**TASK INSTRUCTIONS:**
The exercise calls for a faithful copy of all the data.

**RECORDS TO PROCESS:**
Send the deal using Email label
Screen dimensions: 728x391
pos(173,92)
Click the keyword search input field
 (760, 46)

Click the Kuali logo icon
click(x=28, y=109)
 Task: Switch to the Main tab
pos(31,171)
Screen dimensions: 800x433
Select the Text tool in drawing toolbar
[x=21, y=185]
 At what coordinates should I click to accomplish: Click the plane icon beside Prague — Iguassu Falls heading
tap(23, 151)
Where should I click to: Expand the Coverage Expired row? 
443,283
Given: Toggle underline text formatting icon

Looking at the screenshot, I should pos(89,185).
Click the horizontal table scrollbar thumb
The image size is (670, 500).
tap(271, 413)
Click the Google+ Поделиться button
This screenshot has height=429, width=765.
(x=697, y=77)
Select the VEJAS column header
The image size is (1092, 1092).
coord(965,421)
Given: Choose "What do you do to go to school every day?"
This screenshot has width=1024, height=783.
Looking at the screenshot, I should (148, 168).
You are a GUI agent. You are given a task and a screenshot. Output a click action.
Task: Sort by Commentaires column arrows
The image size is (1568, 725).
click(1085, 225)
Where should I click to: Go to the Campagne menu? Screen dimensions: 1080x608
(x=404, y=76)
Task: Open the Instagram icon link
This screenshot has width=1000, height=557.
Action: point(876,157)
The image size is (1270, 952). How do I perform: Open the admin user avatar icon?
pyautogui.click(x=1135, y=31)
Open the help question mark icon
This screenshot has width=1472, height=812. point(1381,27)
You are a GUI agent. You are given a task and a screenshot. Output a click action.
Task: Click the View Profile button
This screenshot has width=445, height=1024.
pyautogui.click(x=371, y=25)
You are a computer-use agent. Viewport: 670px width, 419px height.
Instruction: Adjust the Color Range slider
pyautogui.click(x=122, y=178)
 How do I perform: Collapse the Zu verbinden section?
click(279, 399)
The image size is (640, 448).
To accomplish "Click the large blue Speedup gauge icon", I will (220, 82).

**WRITTEN REPLY:**
Send the deal using Email label
Screen dimensions: 728x391
pos(173,92)
Click the keyword search input field
 (760, 46)

Click the Kuali logo icon
click(x=28, y=109)
 Task: Switch to the Main tab
pos(31,171)
Screen dimensions: 800x433
Select the Text tool in drawing toolbar
[x=21, y=185]
 At what coordinates should I click to accomplish: Click the plane icon beside Prague — Iguassu Falls heading
tap(23, 151)
Where should I click to: Expand the Coverage Expired row? 
443,283
Given: Toggle underline text formatting icon

Looking at the screenshot, I should pos(89,185).
Click the horizontal table scrollbar thumb
The image size is (670, 500).
tap(271, 413)
Click the Google+ Поделиться button
This screenshot has height=429, width=765.
(x=697, y=77)
Select the VEJAS column header
The image size is (1092, 1092).
coord(965,421)
Given: Choose "What do you do to go to school every day?"
This screenshot has width=1024, height=783.
Looking at the screenshot, I should (148, 168).
You are a GUI agent. You are given a task and a screenshot. Output a click action.
Task: Sort by Commentaires column arrows
The image size is (1568, 725).
click(1085, 225)
Where should I click to: Go to the Campagne menu? Screen dimensions: 1080x608
(x=404, y=76)
Task: Open the Instagram icon link
This screenshot has width=1000, height=557.
Action: point(876,157)
The image size is (1270, 952). How do I perform: Open the admin user avatar icon?
pyautogui.click(x=1135, y=31)
Open the help question mark icon
This screenshot has width=1472, height=812. point(1381,27)
You are a GUI agent. You are given a task and a screenshot. Output a click action.
Task: Click the View Profile button
This screenshot has width=445, height=1024.
pyautogui.click(x=371, y=25)
You are a computer-use agent. Viewport: 670px width, 419px height.
Instruction: Adjust the Color Range slider
pyautogui.click(x=122, y=178)
 How do I perform: Collapse the Zu verbinden section?
click(279, 399)
The image size is (640, 448).
To accomplish "Click the large blue Speedup gauge icon", I will (220, 82).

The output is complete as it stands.